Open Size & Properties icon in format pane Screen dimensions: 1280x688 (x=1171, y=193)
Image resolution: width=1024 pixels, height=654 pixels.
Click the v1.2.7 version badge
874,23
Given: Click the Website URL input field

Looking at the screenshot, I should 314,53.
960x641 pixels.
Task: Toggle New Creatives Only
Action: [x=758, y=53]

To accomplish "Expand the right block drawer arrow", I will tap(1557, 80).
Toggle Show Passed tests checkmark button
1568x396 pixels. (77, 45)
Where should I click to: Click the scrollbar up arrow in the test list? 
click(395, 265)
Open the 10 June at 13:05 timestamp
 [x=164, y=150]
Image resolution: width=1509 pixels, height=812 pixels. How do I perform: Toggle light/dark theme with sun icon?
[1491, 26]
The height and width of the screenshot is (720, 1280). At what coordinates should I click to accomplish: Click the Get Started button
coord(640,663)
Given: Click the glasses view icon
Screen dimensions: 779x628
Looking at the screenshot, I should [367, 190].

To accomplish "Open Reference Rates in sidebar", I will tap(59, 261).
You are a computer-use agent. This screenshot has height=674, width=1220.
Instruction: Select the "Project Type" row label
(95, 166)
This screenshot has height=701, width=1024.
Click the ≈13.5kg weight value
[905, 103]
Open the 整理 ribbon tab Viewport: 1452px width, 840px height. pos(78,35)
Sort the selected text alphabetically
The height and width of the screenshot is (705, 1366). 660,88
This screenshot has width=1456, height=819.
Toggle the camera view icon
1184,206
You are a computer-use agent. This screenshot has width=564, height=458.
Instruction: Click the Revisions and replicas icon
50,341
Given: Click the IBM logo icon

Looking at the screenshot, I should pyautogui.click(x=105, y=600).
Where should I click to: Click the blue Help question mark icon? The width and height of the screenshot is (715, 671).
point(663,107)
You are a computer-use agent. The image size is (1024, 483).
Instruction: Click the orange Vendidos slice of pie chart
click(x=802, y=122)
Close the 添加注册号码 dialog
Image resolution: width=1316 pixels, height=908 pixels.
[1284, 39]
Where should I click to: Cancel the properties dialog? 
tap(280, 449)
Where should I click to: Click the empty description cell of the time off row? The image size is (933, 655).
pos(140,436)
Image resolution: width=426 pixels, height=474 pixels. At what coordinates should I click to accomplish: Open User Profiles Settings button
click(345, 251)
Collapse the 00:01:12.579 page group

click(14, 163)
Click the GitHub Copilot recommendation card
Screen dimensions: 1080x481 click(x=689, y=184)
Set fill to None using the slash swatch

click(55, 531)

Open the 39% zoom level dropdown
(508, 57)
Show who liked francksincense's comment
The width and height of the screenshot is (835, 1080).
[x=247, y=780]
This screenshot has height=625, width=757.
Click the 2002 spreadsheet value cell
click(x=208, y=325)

» **Task**: The answer must be a word-for-word reproduction of every record above.

» **Response to this task**:
Open Size & Properties icon in format pane Screen dimensions: 1280x688 (x=1171, y=193)
Image resolution: width=1024 pixels, height=654 pixels.
Click the v1.2.7 version badge
874,23
Given: Click the Website URL input field

Looking at the screenshot, I should 314,53.
960x641 pixels.
Task: Toggle New Creatives Only
Action: [x=758, y=53]

To accomplish "Expand the right block drawer arrow", I will tap(1557, 80).
Toggle Show Passed tests checkmark button
1568x396 pixels. (77, 45)
Where should I click to: Click the scrollbar up arrow in the test list? 
click(395, 265)
Open the 10 June at 13:05 timestamp
 [x=164, y=150]
Image resolution: width=1509 pixels, height=812 pixels. How do I perform: Toggle light/dark theme with sun icon?
[1491, 26]
The height and width of the screenshot is (720, 1280). At what coordinates should I click to accomplish: Click the Get Started button
coord(640,663)
Given: Click the glasses view icon
Screen dimensions: 779x628
Looking at the screenshot, I should [367, 190].

To accomplish "Open Reference Rates in sidebar", I will tap(59, 261).
You are a computer-use agent. This screenshot has height=674, width=1220.
Instruction: Select the "Project Type" row label
(95, 166)
This screenshot has height=701, width=1024.
Click the ≈13.5kg weight value
[905, 103]
Open the 整理 ribbon tab Viewport: 1452px width, 840px height. pos(78,35)
Sort the selected text alphabetically
The height and width of the screenshot is (705, 1366). 660,88
This screenshot has width=1456, height=819.
Toggle the camera view icon
1184,206
You are a computer-use agent. This screenshot has width=564, height=458.
Instruction: Click the Revisions and replicas icon
50,341
Given: Click the IBM logo icon

Looking at the screenshot, I should pyautogui.click(x=105, y=600).
Where should I click to: Click the blue Help question mark icon? The width and height of the screenshot is (715, 671).
point(663,107)
You are a computer-use agent. The image size is (1024, 483).
Instruction: Click the orange Vendidos slice of pie chart
click(x=802, y=122)
Close the 添加注册号码 dialog
Image resolution: width=1316 pixels, height=908 pixels.
[1284, 39]
Where should I click to: Cancel the properties dialog? 
tap(280, 449)
Where should I click to: Click the empty description cell of the time off row? The image size is (933, 655).
pos(140,436)
Image resolution: width=426 pixels, height=474 pixels. At what coordinates should I click to accomplish: Open User Profiles Settings button
click(345, 251)
Collapse the 00:01:12.579 page group

click(14, 163)
Click the GitHub Copilot recommendation card
Screen dimensions: 1080x481 click(x=689, y=184)
Set fill to None using the slash swatch

click(55, 531)

Open the 39% zoom level dropdown
(508, 57)
Show who liked francksincense's comment
The width and height of the screenshot is (835, 1080).
[x=247, y=780]
This screenshot has height=625, width=757.
Click the 2002 spreadsheet value cell
click(x=208, y=325)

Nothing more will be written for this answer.